I am consumed. I think of ovaries as pomegranates shedding the plump, red seeds early in fertility, and what I am left with now are the few anemic ones clinging to the walls of the nearly empty chambers. I wonder why no one will just give me one of those unwanted babies from the news, dead by the time I read about them. I think of certain women who collect dolls, which are eerily perfect replicas of newborn babies with eyes closed, small hands curled into tiny fists. On television once I saw a woman who made them, her hobby a result of multiple miscarriages and the ensuing childlessness. I wonder how far I, too, can take myself into a fog of sadness and whether I can be reclaimed from it.

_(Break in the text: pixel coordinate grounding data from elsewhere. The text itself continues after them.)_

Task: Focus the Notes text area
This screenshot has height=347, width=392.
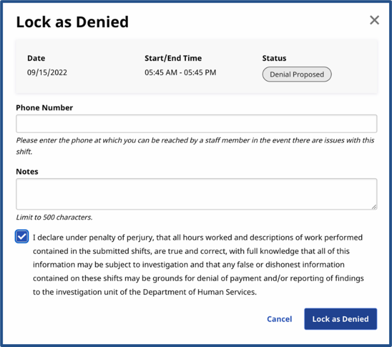Action: tap(196, 193)
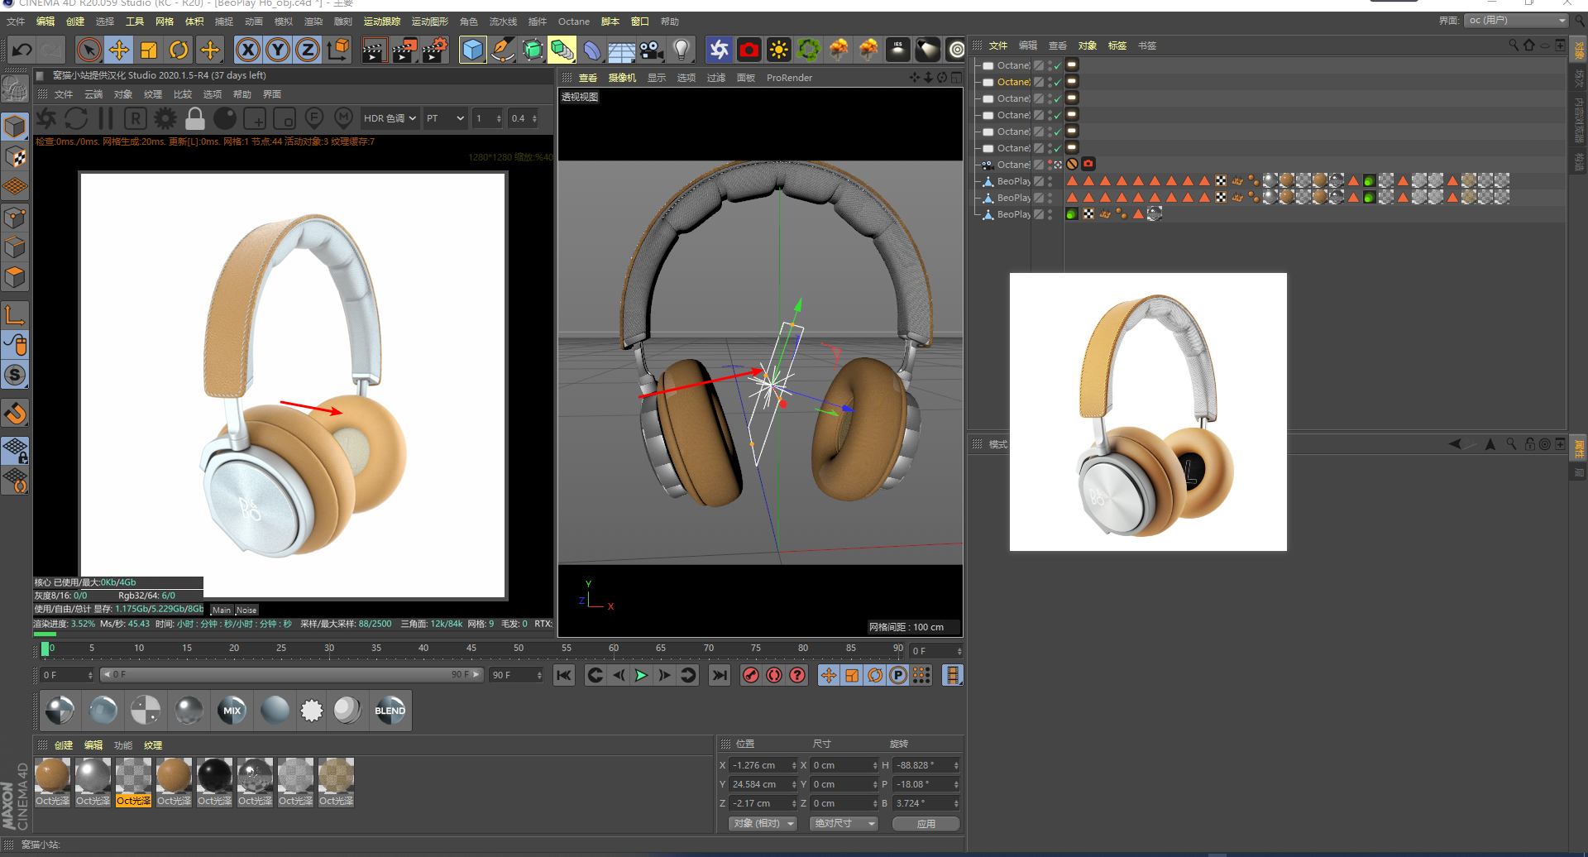Select the black glossy Octane material swatch

214,776
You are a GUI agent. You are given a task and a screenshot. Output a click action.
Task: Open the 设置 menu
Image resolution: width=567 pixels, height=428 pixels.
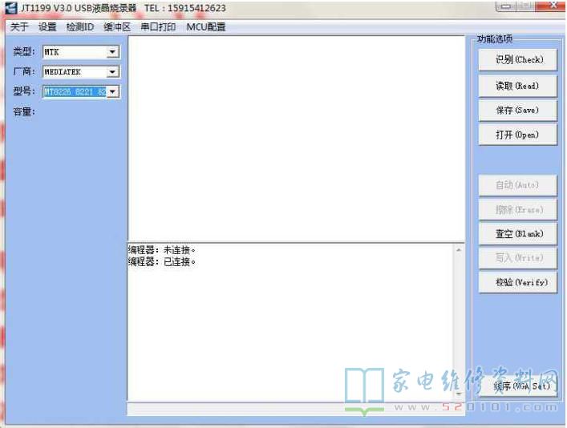pos(47,26)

So I find myself morbidly obsessing over what-ifs. I met a poet and remember how her Los Angeles loft looked out on a panoply of windows as Bryan Ferry played overhead and reminded me, should I forget, that I am a slave to love. I told the poet about my son, how at six he finally seems tangible, indelible, apt to be here for good, and I told her about our failed attempts to have a second child. She offered, “We get what we get,” and “We all have our crosses to bear.” I mentioned my son’s preschool teacher, who finished, “We get what we get” with “…we don’t get upset.” Then I asked, “Do you have any children?” “I had a son,” she said, “but he passed away.” A cross hung between her two windows. My apology still hangs in the air, along with my fear.

I have never envied anyone their big house, fancy car, unusual talents, or wealthy husbands. But I wanted a second child, and I won’t get to have one. Meanwhile, my friends—all younger than I am—continue to add to their families. When I see very young women in the grocery store whip out their WIC vouchers as they push kids in shopping carts, I think, Why am I paying tax dollars so you can keep having babies? When perfectly lovely women with large families complain of exhaustion, all I can think is, Maybe you shouldn’t have had so many fucking children. Age-related infertility has made me an asshole.

No doubt there are women who would envy me because of my son. I remember the painful sweetness as he first latched on, that cramp in my gut as his small mouth pulled my body back together. Besotted, I wept as I folded the beanie and shirt he wore home from the hospital, stored now in a Ziploc along with all my detritus of motherhood, stashed in an attic, well out of sight. A family member tells me how, during the years that he and his wife tried and failed to have a child, his wife wanted to strangle every friend who announced a pregnancy. They never even got to have one child. When we don’t get the thing we most want and see others who get what we want in spades, it makes the absence more bitter. I’m sure that when I announced my own pregnancy—the one that gave me my son—somewhere, an acquaintance muttered, “How fucking nice for her.”

What if I tell you I’m trying? Admitting I’m regularly overcome by dark feelings may be the first step to rehabilitation, no? Here I am, reaching out. I’ve tried therapy, but I quit when my therapist offered trite language that wanted to be meaningful but wasn’t. I’ve tried throwing myself into my work as a writer. I regularly repeat the mantra that I am “practicing gratitude,” hoping it sticks. I’ve gone on antidepressants, which means I weep less often, sleep less often. I feel more capable, for sure, like I can roll better through life now that I have been given a nice, thick, chemically-induced rind. The trouble is whether the pulp beneath it can sweeten again or whether I’m destined to have this new, sour heart: as green, tart, and acidic as a lime.

This is not who I am. Or who I was. Or, at the very least, who I want to be.